■1996年・有馬記念
作中の舞台は、1996年の「有馬記念」。現実の世界ではマーベラスサンデーを下したサクラローレルが制覇した年になります。
主人公・マキバオーは同年の日本ダービーでライバルの「カスケード」と同着優勝を果たしますが、秋の長距離G1、菊花賞では距離適性の壁に泣かされて4着に敗退。そしてマキバオーと同世代の頂点に君臨する最強のライバル・カスケードも、無敗で挑んだ世界最高峰のレース「凱旋門賞」で敗れ、国内復帰初戦が有馬記念でした。主人公、宿敵がそろって敗れて暮れの大一番に臨むところに、なんとも言えない競馬らしいリアリティを感じます。
さらに悲願の菊花賞を制した「アマゴワクチン」、外国産馬(当時の外国産馬は、皐月賞やダービーなどのクラシックレースに出走できないという背景がありました)ながら日本を代表してジャパンカップを制した「ニトロニクス」は、マキバオーやカスケードと同じ4歳世代(現在の馬齢でいう3歳)です。
そこにひとつ年上の天皇賞馬「トゥーカッター」が登場し、2冠馬カスケードを差し置いて1番人気に支持されます。構造としては4歳馬の4強+5歳馬のトゥーカッターといった関係性で、レース前のパドックから馬同士が揉め、ピリピリとした不穏な雰囲気が漂うのです。
そんな中、運命の有馬記念のゲートが開きます。末脚が武器のマキバオーやカスケードはいつも通り馬群後方につけ、トゥーカッターも後方。アマゴワクチン、ニトロニクスが先行するかたちになります。
マキバオーは菊花賞後に行った特訓の成果もあり、他馬の老練な駆け引きにも動じず、冷静に追走。

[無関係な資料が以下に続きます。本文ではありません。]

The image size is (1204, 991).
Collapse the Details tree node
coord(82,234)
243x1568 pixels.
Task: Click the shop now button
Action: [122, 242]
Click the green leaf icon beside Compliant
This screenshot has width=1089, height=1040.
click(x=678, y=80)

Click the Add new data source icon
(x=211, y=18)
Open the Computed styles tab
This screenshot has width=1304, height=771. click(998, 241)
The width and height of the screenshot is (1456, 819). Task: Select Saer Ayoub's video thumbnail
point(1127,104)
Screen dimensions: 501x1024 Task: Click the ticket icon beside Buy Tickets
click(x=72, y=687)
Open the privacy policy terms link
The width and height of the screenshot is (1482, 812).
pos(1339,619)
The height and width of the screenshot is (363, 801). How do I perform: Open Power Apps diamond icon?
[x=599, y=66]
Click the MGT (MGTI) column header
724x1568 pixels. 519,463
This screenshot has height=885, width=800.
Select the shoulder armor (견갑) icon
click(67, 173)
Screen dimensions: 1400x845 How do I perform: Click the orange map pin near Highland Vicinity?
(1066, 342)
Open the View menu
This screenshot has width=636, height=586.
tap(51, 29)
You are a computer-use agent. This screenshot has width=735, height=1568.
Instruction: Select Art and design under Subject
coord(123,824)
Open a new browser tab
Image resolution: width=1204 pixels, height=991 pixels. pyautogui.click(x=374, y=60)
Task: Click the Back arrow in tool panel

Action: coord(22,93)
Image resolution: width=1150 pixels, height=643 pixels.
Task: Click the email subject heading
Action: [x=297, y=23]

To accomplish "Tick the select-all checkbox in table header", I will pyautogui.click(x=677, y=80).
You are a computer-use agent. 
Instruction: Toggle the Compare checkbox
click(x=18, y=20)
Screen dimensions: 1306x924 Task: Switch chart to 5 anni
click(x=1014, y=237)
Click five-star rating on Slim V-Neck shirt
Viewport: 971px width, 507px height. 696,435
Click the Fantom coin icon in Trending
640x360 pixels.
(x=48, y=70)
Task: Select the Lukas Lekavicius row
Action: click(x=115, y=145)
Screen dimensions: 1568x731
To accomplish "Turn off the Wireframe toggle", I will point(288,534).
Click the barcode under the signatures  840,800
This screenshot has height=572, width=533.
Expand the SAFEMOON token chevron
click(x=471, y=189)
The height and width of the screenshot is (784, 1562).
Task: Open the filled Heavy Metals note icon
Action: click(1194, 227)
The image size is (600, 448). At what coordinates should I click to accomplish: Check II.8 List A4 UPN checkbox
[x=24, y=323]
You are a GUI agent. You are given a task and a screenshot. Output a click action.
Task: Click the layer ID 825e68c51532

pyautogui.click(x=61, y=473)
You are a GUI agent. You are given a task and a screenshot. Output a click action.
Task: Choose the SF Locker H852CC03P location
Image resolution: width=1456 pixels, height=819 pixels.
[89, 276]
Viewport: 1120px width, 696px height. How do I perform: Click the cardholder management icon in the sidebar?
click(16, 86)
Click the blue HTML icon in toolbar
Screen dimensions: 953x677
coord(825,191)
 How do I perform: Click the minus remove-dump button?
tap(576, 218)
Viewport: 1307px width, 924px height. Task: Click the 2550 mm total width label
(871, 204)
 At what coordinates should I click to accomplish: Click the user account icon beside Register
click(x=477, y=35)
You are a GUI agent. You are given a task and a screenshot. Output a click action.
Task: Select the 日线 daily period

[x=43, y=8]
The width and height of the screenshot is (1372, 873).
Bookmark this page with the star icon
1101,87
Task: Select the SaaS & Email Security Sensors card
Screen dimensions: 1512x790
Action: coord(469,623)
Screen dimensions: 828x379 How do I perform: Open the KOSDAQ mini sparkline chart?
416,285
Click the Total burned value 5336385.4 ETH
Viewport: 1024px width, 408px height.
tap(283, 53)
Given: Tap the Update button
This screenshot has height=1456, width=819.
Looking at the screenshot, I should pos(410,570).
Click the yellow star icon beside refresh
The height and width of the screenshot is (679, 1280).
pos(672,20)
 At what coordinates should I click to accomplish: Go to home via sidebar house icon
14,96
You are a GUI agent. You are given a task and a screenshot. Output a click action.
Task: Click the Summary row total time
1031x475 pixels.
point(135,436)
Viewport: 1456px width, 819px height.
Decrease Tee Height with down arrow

マキバオーと鞍上の山本菅助ジョッキーが最後の直線に賭ける相談をしている中、かなり早いタイミングで仕掛けたのがカスケードでした。
これにマキバオーもいち早く反応して追撃を開始。アマゴワクチン、ニトロニクスたちと先団を形成し、そこに5歳馬トゥーカッターが満を持して襲いかかります。